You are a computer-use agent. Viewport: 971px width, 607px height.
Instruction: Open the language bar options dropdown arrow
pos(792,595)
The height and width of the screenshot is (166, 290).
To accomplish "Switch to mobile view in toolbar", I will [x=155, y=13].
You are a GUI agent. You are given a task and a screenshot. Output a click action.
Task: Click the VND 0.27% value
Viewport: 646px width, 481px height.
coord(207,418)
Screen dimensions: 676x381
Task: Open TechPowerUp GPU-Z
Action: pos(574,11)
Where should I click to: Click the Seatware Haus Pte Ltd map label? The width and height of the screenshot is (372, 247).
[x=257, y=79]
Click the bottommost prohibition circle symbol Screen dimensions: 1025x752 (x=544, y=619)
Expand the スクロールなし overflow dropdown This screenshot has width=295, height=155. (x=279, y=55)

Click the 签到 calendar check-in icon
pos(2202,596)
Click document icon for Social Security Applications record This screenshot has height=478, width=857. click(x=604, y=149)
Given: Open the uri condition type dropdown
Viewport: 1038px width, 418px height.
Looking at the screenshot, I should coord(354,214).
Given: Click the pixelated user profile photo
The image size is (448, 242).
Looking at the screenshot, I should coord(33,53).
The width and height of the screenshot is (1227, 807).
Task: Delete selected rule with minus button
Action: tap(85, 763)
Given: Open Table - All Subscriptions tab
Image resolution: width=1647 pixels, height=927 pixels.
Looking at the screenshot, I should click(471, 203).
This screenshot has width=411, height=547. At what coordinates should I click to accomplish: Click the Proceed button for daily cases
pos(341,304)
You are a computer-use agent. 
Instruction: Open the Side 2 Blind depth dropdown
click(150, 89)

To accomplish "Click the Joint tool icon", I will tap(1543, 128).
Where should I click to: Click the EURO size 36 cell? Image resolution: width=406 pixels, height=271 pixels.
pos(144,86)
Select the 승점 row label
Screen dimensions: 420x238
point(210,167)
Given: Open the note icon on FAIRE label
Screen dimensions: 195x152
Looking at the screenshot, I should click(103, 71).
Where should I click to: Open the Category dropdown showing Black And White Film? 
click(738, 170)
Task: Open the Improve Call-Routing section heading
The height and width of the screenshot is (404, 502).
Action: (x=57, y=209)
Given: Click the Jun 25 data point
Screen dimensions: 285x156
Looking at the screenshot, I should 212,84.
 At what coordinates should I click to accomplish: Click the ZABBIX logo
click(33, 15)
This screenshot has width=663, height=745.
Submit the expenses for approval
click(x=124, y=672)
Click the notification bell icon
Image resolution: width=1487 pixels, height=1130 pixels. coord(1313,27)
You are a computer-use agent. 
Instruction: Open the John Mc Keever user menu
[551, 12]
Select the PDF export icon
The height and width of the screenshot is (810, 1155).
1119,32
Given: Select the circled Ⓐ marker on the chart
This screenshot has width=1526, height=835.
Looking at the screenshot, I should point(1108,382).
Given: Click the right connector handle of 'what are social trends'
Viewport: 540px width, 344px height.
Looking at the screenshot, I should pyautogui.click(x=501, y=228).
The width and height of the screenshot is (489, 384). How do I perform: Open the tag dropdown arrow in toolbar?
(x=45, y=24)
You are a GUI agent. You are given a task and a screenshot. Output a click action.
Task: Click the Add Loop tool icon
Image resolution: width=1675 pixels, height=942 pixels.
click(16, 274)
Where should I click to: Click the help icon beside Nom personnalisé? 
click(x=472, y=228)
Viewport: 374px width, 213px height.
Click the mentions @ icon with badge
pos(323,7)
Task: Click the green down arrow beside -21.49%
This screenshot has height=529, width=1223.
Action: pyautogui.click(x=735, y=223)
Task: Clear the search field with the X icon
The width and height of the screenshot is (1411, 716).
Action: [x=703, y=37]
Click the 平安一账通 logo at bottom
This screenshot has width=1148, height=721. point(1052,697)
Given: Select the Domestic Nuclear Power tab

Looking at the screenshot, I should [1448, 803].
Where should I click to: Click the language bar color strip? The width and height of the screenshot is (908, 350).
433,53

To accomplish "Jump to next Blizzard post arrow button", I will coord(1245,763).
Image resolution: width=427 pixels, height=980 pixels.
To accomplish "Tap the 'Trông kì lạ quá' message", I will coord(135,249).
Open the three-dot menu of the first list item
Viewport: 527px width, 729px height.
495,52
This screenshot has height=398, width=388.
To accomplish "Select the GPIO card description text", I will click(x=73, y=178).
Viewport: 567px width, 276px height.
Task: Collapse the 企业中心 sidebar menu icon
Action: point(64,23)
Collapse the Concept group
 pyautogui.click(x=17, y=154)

_Goal:_ Copy out every row above word for word, with no changes.

_Final result:_
You are a computer-use agent. Viewport: 971px width, 607px height.
Instruction: Open the language bar options dropdown arrow
pos(792,595)
The height and width of the screenshot is (166, 290).
To accomplish "Switch to mobile view in toolbar", I will [x=155, y=13].
You are a GUI agent. You are given a task and a screenshot. Output a click action.
Task: Click the VND 0.27% value
Viewport: 646px width, 481px height.
coord(207,418)
Screen dimensions: 676x381
Task: Open TechPowerUp GPU-Z
Action: pos(574,11)
Where should I click to: Click the Seatware Haus Pte Ltd map label? The width and height of the screenshot is (372, 247).
[x=257, y=79]
Click the bottommost prohibition circle symbol Screen dimensions: 1025x752 (x=544, y=619)
Expand the スクロールなし overflow dropdown This screenshot has width=295, height=155. (x=279, y=55)

Click the 签到 calendar check-in icon
pos(2202,596)
Click document icon for Social Security Applications record This screenshot has height=478, width=857. click(x=604, y=149)
Given: Open the uri condition type dropdown
Viewport: 1038px width, 418px height.
Looking at the screenshot, I should coord(354,214).
Given: Click the pixelated user profile photo
The image size is (448, 242).
Looking at the screenshot, I should coord(33,53).
The width and height of the screenshot is (1227, 807).
Task: Delete selected rule with minus button
Action: tap(85, 763)
Given: Open Table - All Subscriptions tab
Image resolution: width=1647 pixels, height=927 pixels.
Looking at the screenshot, I should click(471, 203).
This screenshot has width=411, height=547. At what coordinates should I click to accomplish: Click the Proceed button for daily cases
pos(341,304)
You are a computer-use agent. 
Instruction: Open the Side 2 Blind depth dropdown
click(150, 89)

To accomplish "Click the Joint tool icon", I will tap(1543, 128).
Where should I click to: Click the EURO size 36 cell? Image resolution: width=406 pixels, height=271 pixels.
pos(144,86)
Select the 승점 row label
Screen dimensions: 420x238
point(210,167)
Given: Open the note icon on FAIRE label
Screen dimensions: 195x152
Looking at the screenshot, I should click(103, 71).
Where should I click to: Open the Category dropdown showing Black And White Film? 
click(738, 170)
Task: Open the Improve Call-Routing section heading
The height and width of the screenshot is (404, 502).
Action: (x=57, y=209)
Given: Click the Jun 25 data point
Screen dimensions: 285x156
Looking at the screenshot, I should 212,84.
 At what coordinates should I click to accomplish: Click the ZABBIX logo
click(33, 15)
This screenshot has width=663, height=745.
Submit the expenses for approval
click(x=124, y=672)
Click the notification bell icon
Image resolution: width=1487 pixels, height=1130 pixels. coord(1313,27)
You are a computer-use agent. 
Instruction: Open the John Mc Keever user menu
[551, 12]
Select the PDF export icon
The height and width of the screenshot is (810, 1155).
1119,32
Given: Select the circled Ⓐ marker on the chart
This screenshot has width=1526, height=835.
Looking at the screenshot, I should point(1108,382).
Given: Click the right connector handle of 'what are social trends'
Viewport: 540px width, 344px height.
Looking at the screenshot, I should pyautogui.click(x=501, y=228).
The width and height of the screenshot is (489, 384). How do I perform: Open the tag dropdown arrow in toolbar?
(x=45, y=24)
You are a GUI agent. You are given a task and a screenshot. Output a click action.
Task: Click the Add Loop tool icon
Image resolution: width=1675 pixels, height=942 pixels.
click(16, 274)
Where should I click to: Click the help icon beside Nom personnalisé? 
click(x=472, y=228)
Viewport: 374px width, 213px height.
Click the mentions @ icon with badge
pos(323,7)
Task: Click the green down arrow beside -21.49%
This screenshot has height=529, width=1223.
Action: pyautogui.click(x=735, y=223)
Task: Clear the search field with the X icon
The width and height of the screenshot is (1411, 716).
Action: [x=703, y=37]
Click the 平安一账通 logo at bottom
This screenshot has width=1148, height=721. point(1052,697)
Given: Select the Domestic Nuclear Power tab

Looking at the screenshot, I should [1448, 803].
Where should I click to: Click the language bar color strip? The width and height of the screenshot is (908, 350).
433,53

To accomplish "Jump to next Blizzard post arrow button", I will coord(1245,763).
Image resolution: width=427 pixels, height=980 pixels.
To accomplish "Tap the 'Trông kì lạ quá' message", I will coord(135,249).
Open the three-dot menu of the first list item
Viewport: 527px width, 729px height.
495,52
This screenshot has height=398, width=388.
To accomplish "Select the GPIO card description text", I will click(x=73, y=178).
Viewport: 567px width, 276px height.
Task: Collapse the 企业中心 sidebar menu icon
Action: point(64,23)
Collapse the Concept group
 pyautogui.click(x=17, y=154)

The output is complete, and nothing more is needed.